:: EXERCISE ::
All of the data should be restated word for word.

:: SOURCE DATA ::
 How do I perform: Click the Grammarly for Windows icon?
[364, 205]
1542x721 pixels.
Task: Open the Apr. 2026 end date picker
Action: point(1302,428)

:: EXERCISE SOLUTION ::
 How do I perform: Click the Grammarly for Windows icon?
[364, 205]
1542x721 pixels.
Task: Open the Apr. 2026 end date picker
Action: point(1302,428)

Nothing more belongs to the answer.